- Work order:
When you spot the word "icon" in a line of the data below, copy that line.

───── Entries shown

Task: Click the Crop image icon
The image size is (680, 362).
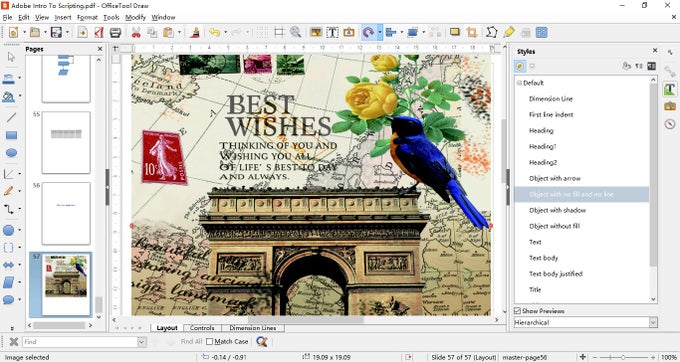Action: click(471, 33)
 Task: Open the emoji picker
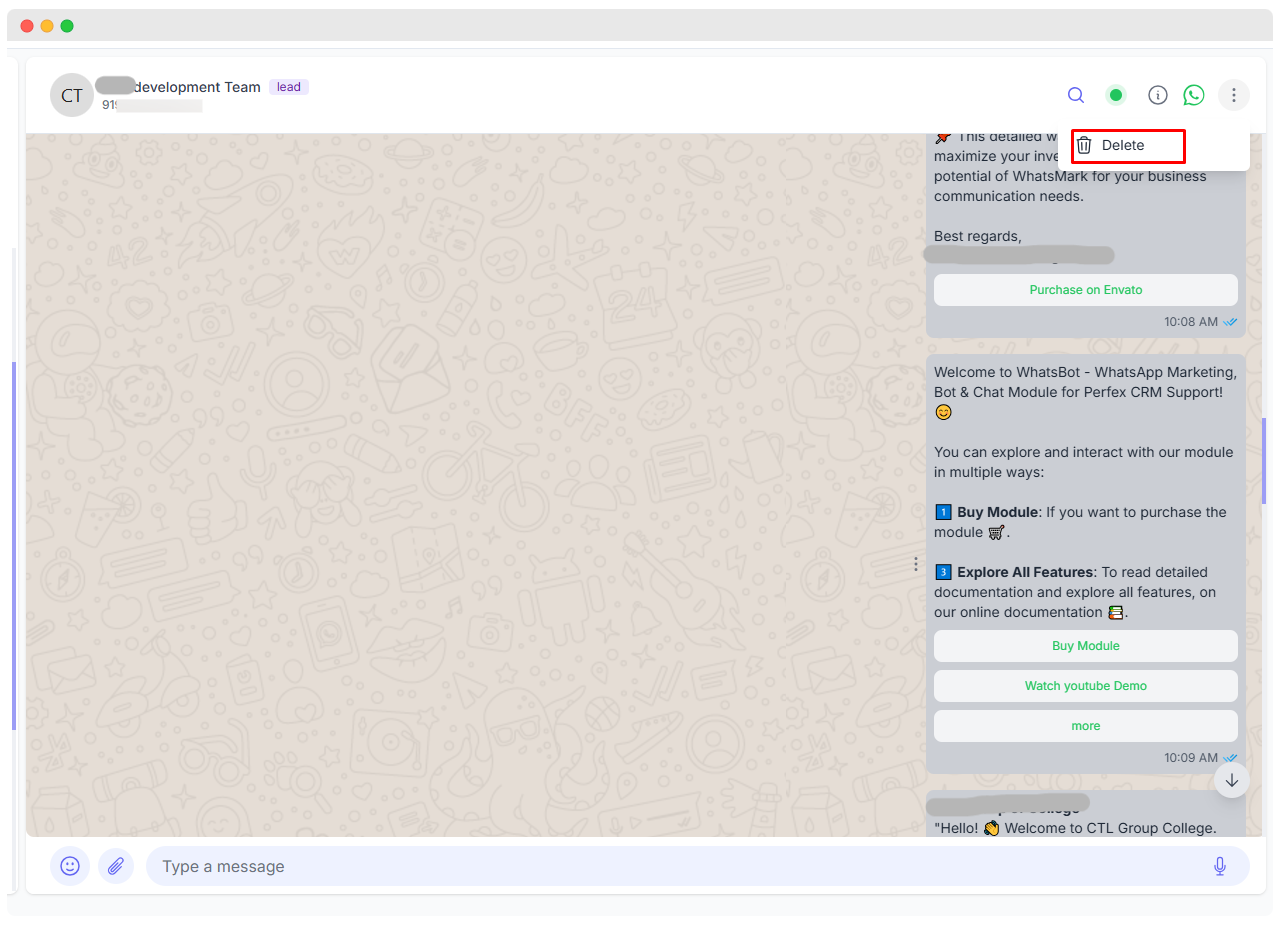tap(70, 866)
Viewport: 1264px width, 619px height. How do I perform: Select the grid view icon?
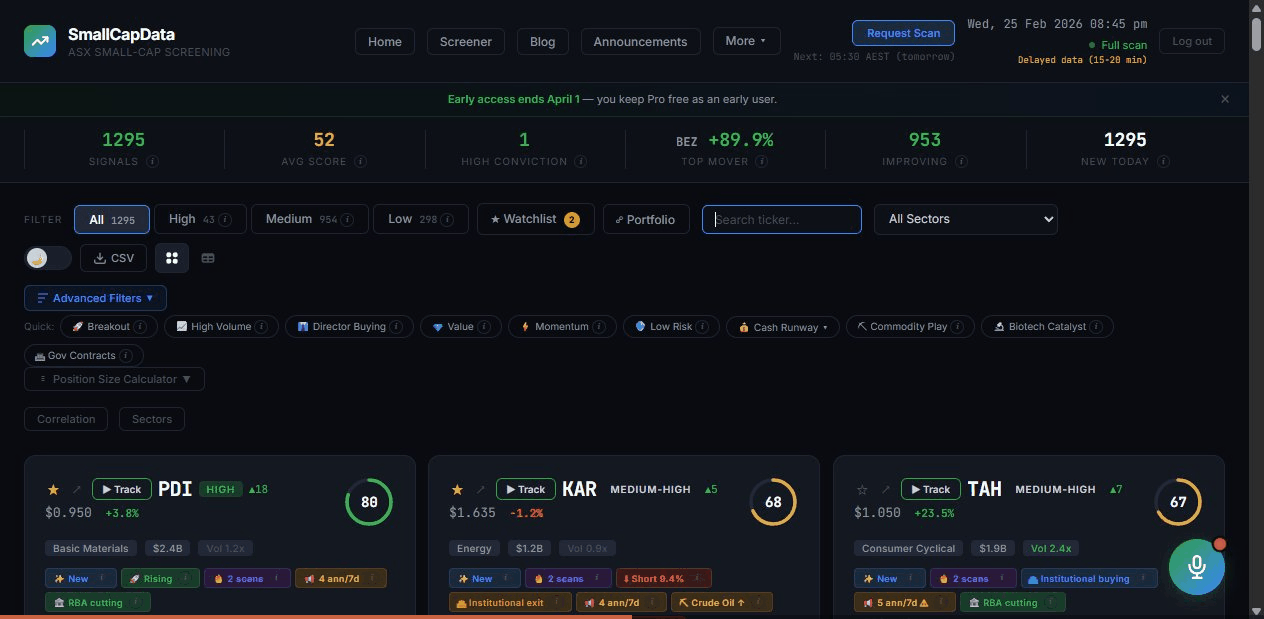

──────────

- Result of this exercise:
Task: Click the Crop image icon
Viewport: 1264px width, 619px height. How do I perform: Select the grid view icon?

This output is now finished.